Aby dowieść, że testament sporządzono pod wpływem bezprawnego nacisku, musimy wykazać, że doszło do przymusu, manipulacji, oszustwa lub zastraszenia. Innymi słowy musimy udowodnić, że np. chciwa siostra wywarła na mamusi presję w momencie, kiedy ta sporządzała testament. Bezprawny nacisk to jednak poważne oskarżenie. Siostra mogła apelować do sumienia mamusi wypominając jej wszystkie lata, kiedy to, jako dobra córka, była przy niej. Może też przywoływać wizje ubóstwa, w jakim będą żyły jej wnuki, jeśli mamusia nie zostawi córce swojego domu. Wyrzuty czynione w ten sposób na pewno wpływają na uczucia i emocje mamusi. Postępowanie siostry można ocenić, jako żałosne, czy nawet „chwyt poniżej pasa.” Niestety, nie jest to postępowania bezprawne. Bezprawnym naciskiem jest presja psychiczna lub fizyczna, która zmusza mamusię do zrobienia czegoś, czego w innym przypadku by nie zrobiła. Mamusia przepisuje dom córce, bo wydaje jej się, że musi.
Podważenie testamentu na podstawie braku zdolności do czynności testamentowej wymaga wykazania, że mamusia, w momencie, kiedy sporządzała testament nie miała zdolności psychicznej; cierpiała na schorzenie, które zaburzyło jej poczucie „robienia tego, co należy”. Schorzeniem może być długotrwała, degeneracyjna choroba lub stan odurzenia przez leki lub alkohol.
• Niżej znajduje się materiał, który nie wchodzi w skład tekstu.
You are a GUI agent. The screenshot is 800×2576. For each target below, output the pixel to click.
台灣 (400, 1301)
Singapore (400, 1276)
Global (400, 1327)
W sprawach tego typu niezbędnym będzie uzyskanie opinii eksperta z zakresu geriatrii, psychiatrii lub innej gałęzi medycyny specjalistycznej, który na podstawie dokumentacji medycznej mamusi będzie w stanie ocenić możliwy stan umysłu mamy w momencie, kiedy sporządzała testament.
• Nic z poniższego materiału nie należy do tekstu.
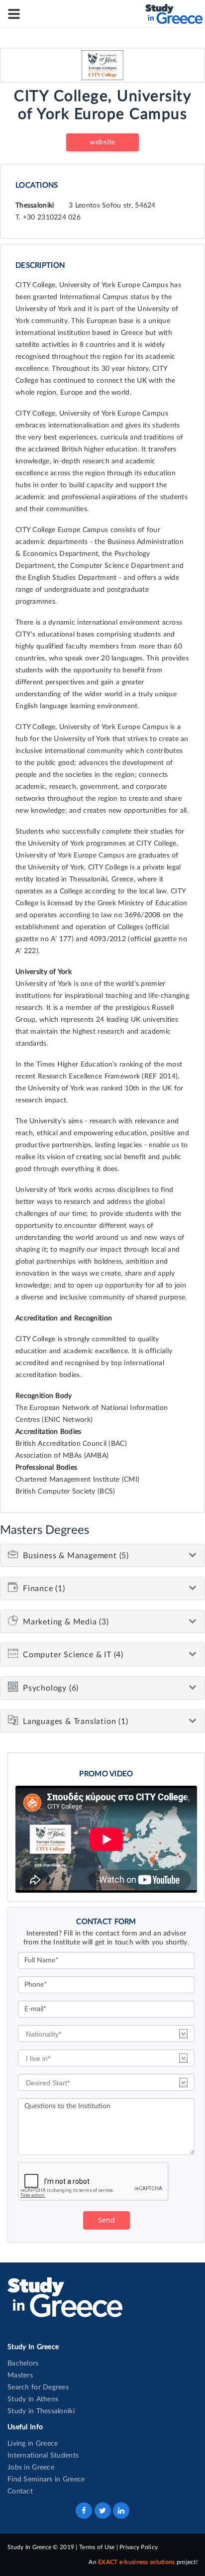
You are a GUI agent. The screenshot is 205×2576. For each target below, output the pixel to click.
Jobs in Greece (30, 2467)
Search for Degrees (38, 2387)
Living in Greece (32, 2443)
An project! (143, 2562)
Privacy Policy (138, 2547)
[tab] (102, 1555)
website (102, 142)
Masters (20, 2375)
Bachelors (23, 2363)
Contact (20, 2491)
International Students (43, 2455)
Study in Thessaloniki (41, 2411)
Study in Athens (32, 2399)
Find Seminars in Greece (46, 2479)
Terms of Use (96, 2547)
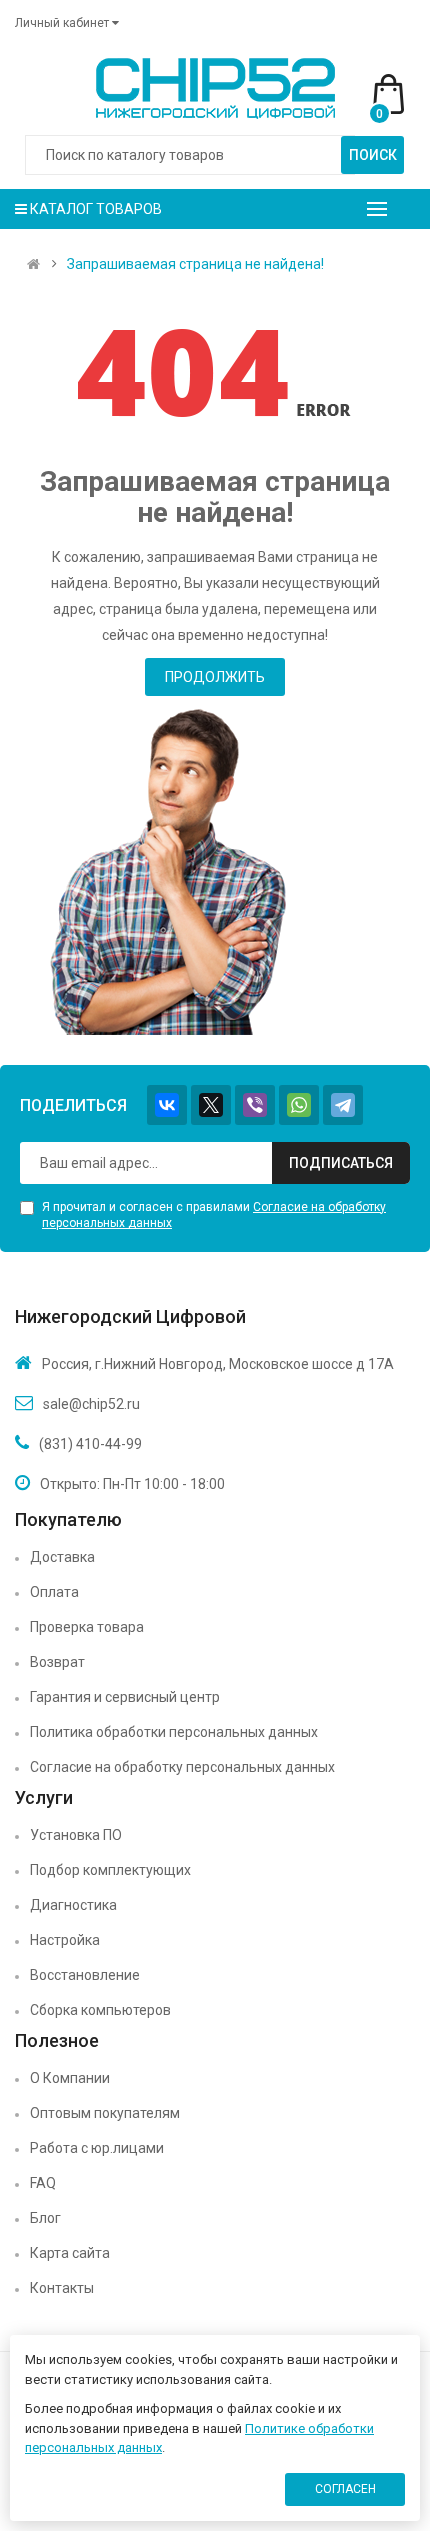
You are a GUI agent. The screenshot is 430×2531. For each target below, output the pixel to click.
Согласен (345, 2489)
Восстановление (85, 1975)
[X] (211, 1105)
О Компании (70, 2078)
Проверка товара (87, 1627)
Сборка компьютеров (100, 2010)
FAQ (43, 2183)
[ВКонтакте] (167, 1105)
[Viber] (255, 1105)
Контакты (62, 2288)
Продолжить (215, 677)
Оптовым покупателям (105, 2113)
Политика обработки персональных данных (174, 1732)
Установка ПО (76, 1835)
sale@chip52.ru (91, 1404)
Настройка (65, 1940)
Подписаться (341, 1163)
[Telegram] (343, 1105)
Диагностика (73, 1905)
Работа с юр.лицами (97, 2148)
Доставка (62, 1557)
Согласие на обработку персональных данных (182, 1767)
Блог (45, 2218)
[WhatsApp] (299, 1105)
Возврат (57, 1662)
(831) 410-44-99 (90, 1444)
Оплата (54, 1592)
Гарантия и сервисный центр (125, 1697)
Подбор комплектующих (110, 1870)
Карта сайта (70, 2253)
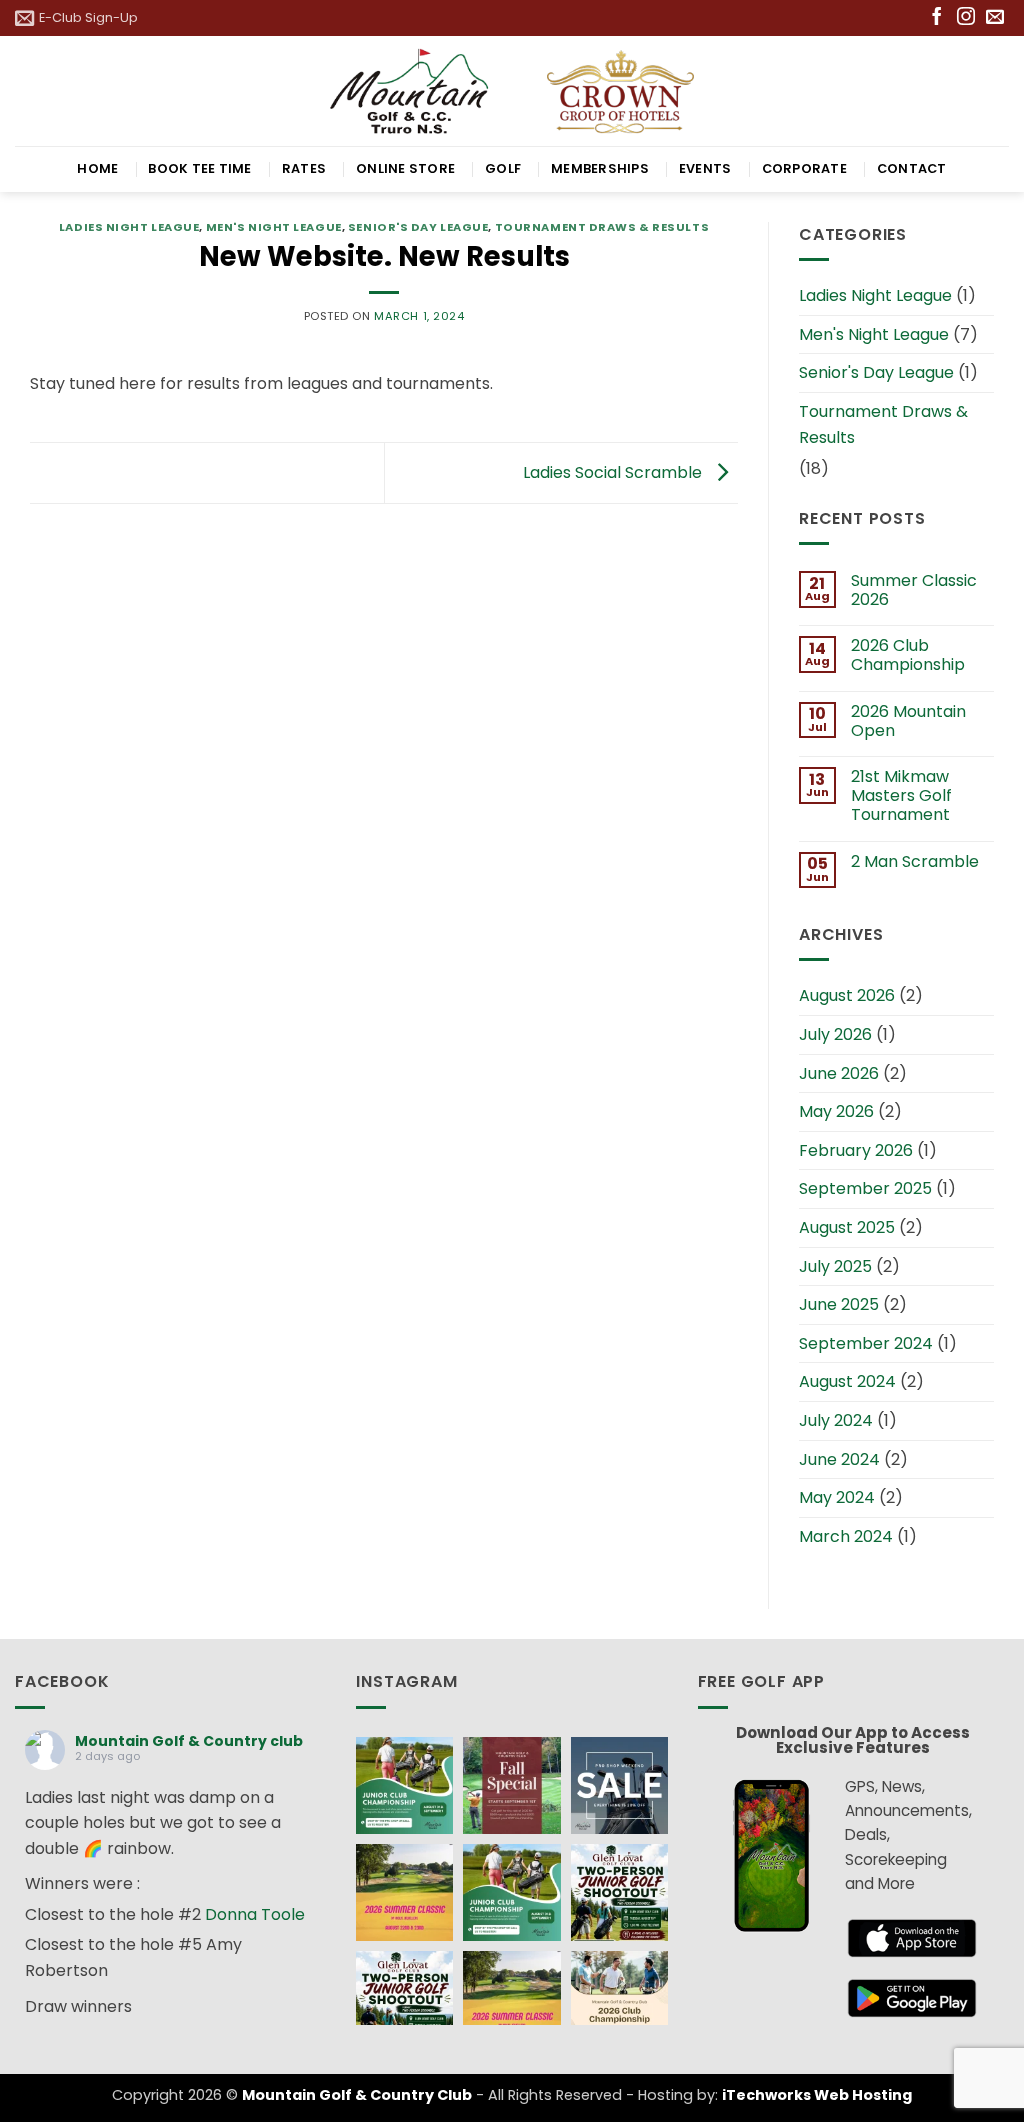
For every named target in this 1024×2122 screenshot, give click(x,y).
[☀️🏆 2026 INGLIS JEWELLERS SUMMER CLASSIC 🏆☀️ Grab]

Aby podważyć testament, luźno rzucane oskarżenia przeciwko chciwej siostrze lub nawet nawoływania do tego, co jest sprawiedliwe nie będą skuteczne. Kluczem są mocne dowody na to, co zarzucamy. Jeśli testament wydziedzicza lub krzywdzi jedno z dzieci, można rozważyć pozew o większą część spadku (czytaj nasz artykuł za tydzień). Jeśli padły obietnice, których testament nie dotrzymuje, można rozważyć pozew oparty na zasadzie “estoppel” (tj. nie zaprzeczania). Jeśli jednak chcemy podważyć testament, konieczne będą dowody braku zdolności do czynności testamentowej lub bezprawnego nacisku.